メガネじゃねえし!
6月19日(月)
「あまちゃん面白かったね」
夜、帰宅したあとに5歳の娘はひとしきり四方山話をしてくれるのだが、その中の話題の一つが、「あまちゃん」のことだった。
娘はいま、かなりの数のテレビドラマを観ている。再放送の「あまちゃん」、いま放送中の「らんまん」、「どうする家康」「LASTMAN」「PendingTrain」「王様に捧げる薬指」「合理的にあり得ない」、アニメの「青のオーケストラ」「教場0」等々である。
この中で僕がかろうじて追いついて観ているのが「あまちゃん」なのだが、ほかは全然追いついていないし、そもそもそれほど観たいとは思わないドラマもある。
言ってみれば、共通の楽しみが「あまちゃん」を観ることなのである。
「あまちゃんは、面白いでしょう」
「そうだけど…」そういう意味じゃない、ということらしい。
「パパも観たでしょ?『黙れ!このメガネ!』『メガネじゃねえし!メガネとったらメガネじゃねえし!』」
そう言って娘はゲラゲラ笑った。先週観たワンシーンである。
小泉今日子扮する主人公「あきちゃん」(のん)の母親と、オタク風情の男(村杉蝉之助)とのやりとりの場面である。
「自分の娘をこんな人たちの好奇な目にさらしたくない!」
「そんな目で見てねえし!」
「うるさい!黙れメガネ!」
「メガネじゃねえし!(顔からメガネをはずして)メガネとったらメガネじゃねえし!」
とりわけこの最後のセリフを、娘は繰り返し言っては笑っていた。
ひとしきり笑った後、娘は言った。
「でも…『メガネ』って言っちゃ、よくないよね」
僕はその言葉にハッとした。
「よく言った!そのとおり!ちゃんと名前で呼ばないとね!」
「そうだね」
「もし○○ちゃんが、『メガネ』って言われたらどうする?」娘は実際、メガネをかけている。
「イヤだ」
「そうだよね。保育園でお友だちに言われたことある?」
「ない」
でもたしか眼科の先生は、いまは大丈夫でも、この先小学校に上がったりすると、メガネをかけていることが後ろめたく感じることがあるかもしれない、と言っていた。

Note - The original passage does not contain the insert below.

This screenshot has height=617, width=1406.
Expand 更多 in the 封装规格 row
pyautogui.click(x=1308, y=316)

思い出してみると、僕が小学生の頃、クラスの中でメガネをかけている子が1人いたが、「ほかの子と違う」という理由だけで僕を含めたみんながその子を異端視していた。「やーい、メガネ!」と揶揄していたことがあったかもしれない。あのときのあの子に謝りたい。
いまではそこまではっきりとした差別はないのかもしれないけれど、まったくなくなったわけでもないだろう。
「これからさあ、もし○○ちゃんのことを、名前ではなくて『メガネ』って呼んだら、あまちゃんを思い出して『メガネじゃねえし!メガネとったらメガネじゃねえし!』って言い返すんだよ」
「うん」そう言うと、メガネを外して「メガネじゃねえし!メガネとったらメガネじゃねえし!」と自主練をはじめた。
「それから、○○ちゃんもほかのお友だちに『メガネ』って呼んじゃダメだよ。ちゃんとそのお友だちの名前を呼ぶんだよ」
「うん、わかった」
そんな娘はいま、「夜に口笛を吹くとヘビが出る」という迷信にひどく怯えている。
寝たと思った娘が起きてきて、
「いま、口笛吹いちゃった…。ヘビが出るんでしょ?怖いよ~」娘はほとんど泣きそうである。
「パパが見張っているから大丈夫だよ。もし蛇が出てもサッと捕まえるから」
そう言って蛇を一瞬で捕まえる、と言う動作をしてみせた。
「ほんとうに大丈夫?」
「大丈夫だよ」
娘はしばらくこの呪縛から逃れられないのだろうか。ちょっと脅かしすぎたことを反省した。